(Reuters) - Saddam Hussein’s use of chemical weapons against Iraqi Kurds in the 1980s was cited by Western powers as one of the justifications for the 2003 invasion that toppled him.
Once again, the perilous situation of the Kurds — this time attacked by Islamic State fighters — has spurred the United States and its allies in Europe and the Gulf to use military force in Iraq and Syria.
And once again the Kurds — who number up to 30 million people spread through Turkey, Iraq, Syria and Iran, but with no state of their own — are on the move. Usually far from the headlines, whole families have trekked away from danger.
Reuters photographers have chronicled Kurdish refugee crises over the years. Pictures from 1991 show men, women and children carrying their possessions, gathering firewood and burying their dead in a refugee camp in Cukurca, Turkey, just across the border from Iraq.
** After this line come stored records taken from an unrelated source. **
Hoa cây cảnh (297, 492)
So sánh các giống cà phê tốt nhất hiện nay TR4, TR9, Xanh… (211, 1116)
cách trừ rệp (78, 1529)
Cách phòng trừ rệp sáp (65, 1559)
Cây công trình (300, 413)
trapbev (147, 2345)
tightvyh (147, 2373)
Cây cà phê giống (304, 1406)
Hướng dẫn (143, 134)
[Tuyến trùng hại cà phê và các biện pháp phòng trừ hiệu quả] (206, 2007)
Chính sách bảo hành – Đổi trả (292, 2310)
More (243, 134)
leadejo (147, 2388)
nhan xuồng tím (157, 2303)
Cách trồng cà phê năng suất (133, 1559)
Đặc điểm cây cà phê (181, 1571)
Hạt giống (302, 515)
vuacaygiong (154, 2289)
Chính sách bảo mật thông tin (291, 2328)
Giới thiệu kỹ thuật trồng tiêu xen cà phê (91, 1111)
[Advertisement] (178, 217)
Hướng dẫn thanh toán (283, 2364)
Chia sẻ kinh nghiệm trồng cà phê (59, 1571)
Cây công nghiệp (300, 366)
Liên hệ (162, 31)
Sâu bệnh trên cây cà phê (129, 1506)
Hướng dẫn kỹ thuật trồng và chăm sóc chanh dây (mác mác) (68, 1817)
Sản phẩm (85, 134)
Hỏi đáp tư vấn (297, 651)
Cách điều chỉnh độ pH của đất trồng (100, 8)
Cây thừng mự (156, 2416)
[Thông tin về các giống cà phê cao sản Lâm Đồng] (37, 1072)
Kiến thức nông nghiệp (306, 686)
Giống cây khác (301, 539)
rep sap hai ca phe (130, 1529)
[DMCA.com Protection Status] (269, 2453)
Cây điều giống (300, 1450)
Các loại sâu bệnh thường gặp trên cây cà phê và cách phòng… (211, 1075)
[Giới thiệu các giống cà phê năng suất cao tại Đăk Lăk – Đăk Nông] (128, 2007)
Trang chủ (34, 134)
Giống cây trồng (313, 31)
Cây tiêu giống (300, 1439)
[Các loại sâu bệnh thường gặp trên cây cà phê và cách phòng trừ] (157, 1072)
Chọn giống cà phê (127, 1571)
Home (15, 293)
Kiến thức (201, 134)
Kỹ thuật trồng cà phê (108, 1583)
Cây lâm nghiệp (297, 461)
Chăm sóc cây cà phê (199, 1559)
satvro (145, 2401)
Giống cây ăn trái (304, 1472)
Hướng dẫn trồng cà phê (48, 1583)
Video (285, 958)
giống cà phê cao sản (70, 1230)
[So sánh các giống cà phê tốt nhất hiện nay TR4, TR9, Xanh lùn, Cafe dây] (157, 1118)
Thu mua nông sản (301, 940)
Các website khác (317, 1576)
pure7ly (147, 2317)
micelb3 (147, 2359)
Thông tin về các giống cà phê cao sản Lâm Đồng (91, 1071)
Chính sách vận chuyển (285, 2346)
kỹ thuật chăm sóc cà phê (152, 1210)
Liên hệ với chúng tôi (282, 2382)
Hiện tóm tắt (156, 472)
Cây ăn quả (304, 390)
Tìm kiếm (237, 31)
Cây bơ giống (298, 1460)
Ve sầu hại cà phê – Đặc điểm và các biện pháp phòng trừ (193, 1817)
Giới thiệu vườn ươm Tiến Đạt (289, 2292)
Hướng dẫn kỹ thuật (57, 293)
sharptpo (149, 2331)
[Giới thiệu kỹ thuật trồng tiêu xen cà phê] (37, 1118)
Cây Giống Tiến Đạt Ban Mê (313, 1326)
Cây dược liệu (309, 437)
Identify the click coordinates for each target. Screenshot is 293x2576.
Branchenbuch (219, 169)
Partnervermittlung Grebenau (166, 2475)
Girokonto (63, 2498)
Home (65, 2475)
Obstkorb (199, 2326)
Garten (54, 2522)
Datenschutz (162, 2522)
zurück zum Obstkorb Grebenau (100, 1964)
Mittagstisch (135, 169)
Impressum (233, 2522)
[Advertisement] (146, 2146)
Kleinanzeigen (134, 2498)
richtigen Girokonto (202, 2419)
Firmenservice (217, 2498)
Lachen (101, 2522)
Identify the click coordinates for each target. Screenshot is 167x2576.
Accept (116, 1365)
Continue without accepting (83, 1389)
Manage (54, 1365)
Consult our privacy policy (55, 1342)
They had escaped a military operation by Saddam’s government aimed at “Arabising” Kurdish areas in the north. Hundreds of thousands fled into Turkey and Iran.
Since the fall of Saddam, the Kurds’ semi-autonomous region in northern Iraq became, until the Islamic State offensive that started in Iraq in June and turned against the Kurds in August, a haven of relative peace in a war-ravaged country.
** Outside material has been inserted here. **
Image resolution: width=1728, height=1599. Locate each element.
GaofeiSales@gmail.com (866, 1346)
The attacks by the militants — who are notorious for killing anyone who refuses to convert to their austere version of Sunni Islam — created a new wave of refugees, from Iraq and Syria.
Most Kurds are Sunni Muslims, but tend to feel more loyalty to their Kurdishness, rather than their religion.
Reuters pictures taken in a refugee camp in Suruc, Turkey in October of this year show familiar scenes — a line of people stretches into the distance as they walk from their homes in Kobani, across the border in Syria, where Islamic State has besieged the town.
The battle for Kobani has become a focal point, not just for the plight of the Kurds, but of the West’s confrontation with global Islamist militancy.